Die Beiträge, die seit vergangenem Freitag zur systematischen Täuschung von Reifentestern durch Nokian Tyres veröffentlicht wurden, „insbesondere in Finnland“, hätten „unterschiedlichste Spekulationen“ enthalten, will der Hersteller festgestellt wissen. „Die Artikel und Kommentare enthielten mehrere Sachfehler und unnötige Verknüpfungen zwischen nicht zusammenhängenden Angelegenheiten.

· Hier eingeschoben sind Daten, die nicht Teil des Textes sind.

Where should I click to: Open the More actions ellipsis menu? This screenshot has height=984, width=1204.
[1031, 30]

Nokian Tyres arbeitet daran, die Missverständnisse aus der Welt zu schaffen“, schreibt das Unternehmen, nennt indes aber keine weiteren Details, welches Medium wann, wo und wie falsch berichtet haben soll.

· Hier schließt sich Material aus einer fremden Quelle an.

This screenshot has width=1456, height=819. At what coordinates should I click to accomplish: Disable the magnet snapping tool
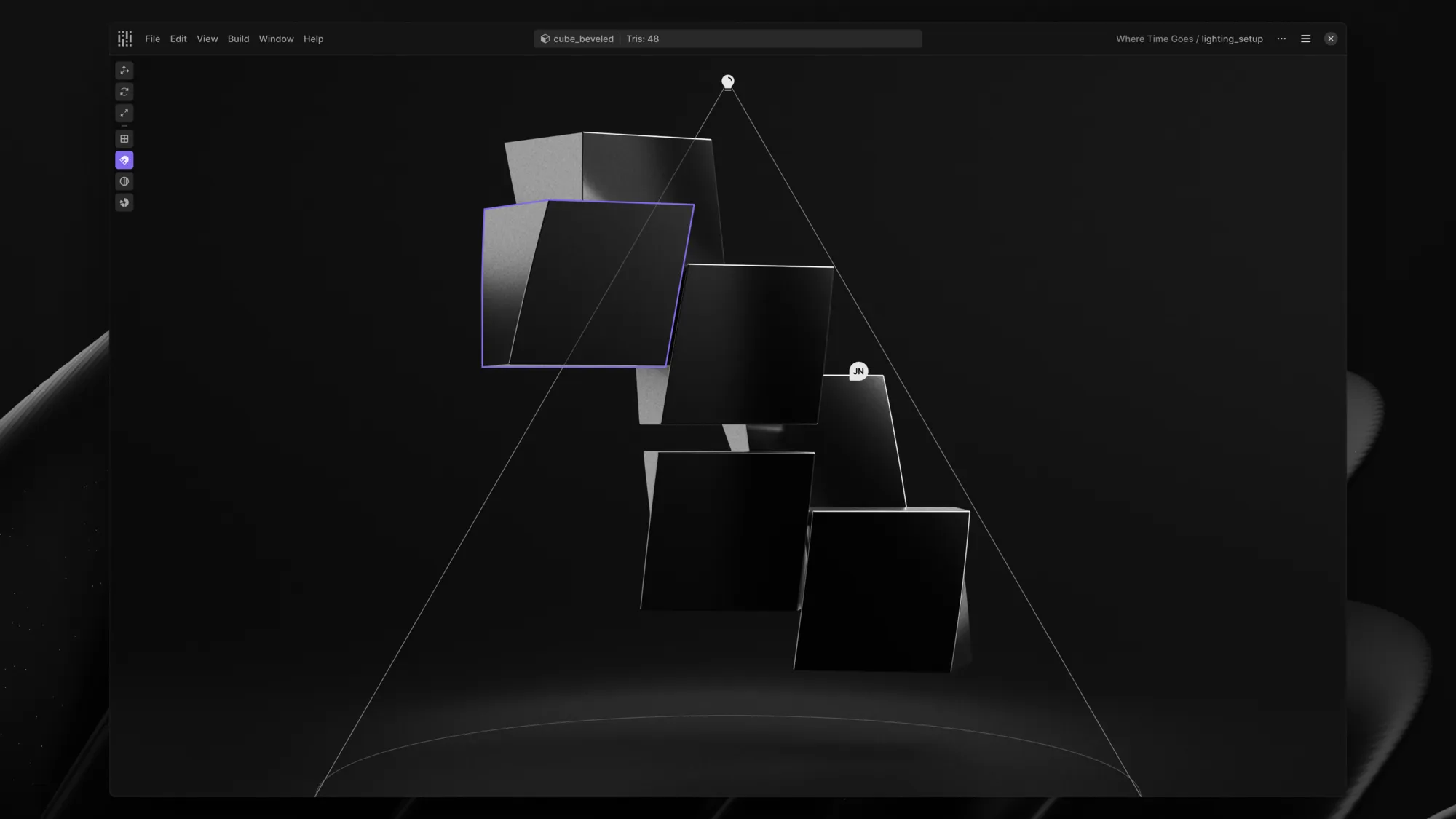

Man fragt sich auch, wie die folgende Aussage von Nokian Tyres zu verstehen ist: „Kunden, die in den letzten Jahren Reifen aufgrund von Testergebnissen gekauft haben, haben Reifen erhalten, deren Eigenschaften den getesteten Reifen entsprachen.“ Man war sich eigentlich seit Freitag sicher, dass dies eben gerade nicht der Fall war, auch wenn zugegebenermaßen „in den letzten Jahren“ einige Zeitschriften – namentlich die ADAC Motorwelt und die Auto-Bild – Reifen für ihre ‚großen’ Tests ausschließlich im Handel kaufen. In der gleichen Mitteilung lässt Nokian Tyres allerdings auch wissen: „Als tatsächlich eine Testmanipulation [bei Nokian Tyres und bei anderen „Akteuren in der Branche“] stattfand, unterschieden sich die für den Test gesendeten Reifen und die an den Kunden verkauften Reifen nur in Bezug auf bestimmte Eigenschaften, nicht jedoch in Bezug auf die Qualität.“ – Das Krisenmanagement der Finnen scheint durchaus verbesserungsfähig ob solcher Widersprüchlichkeiten.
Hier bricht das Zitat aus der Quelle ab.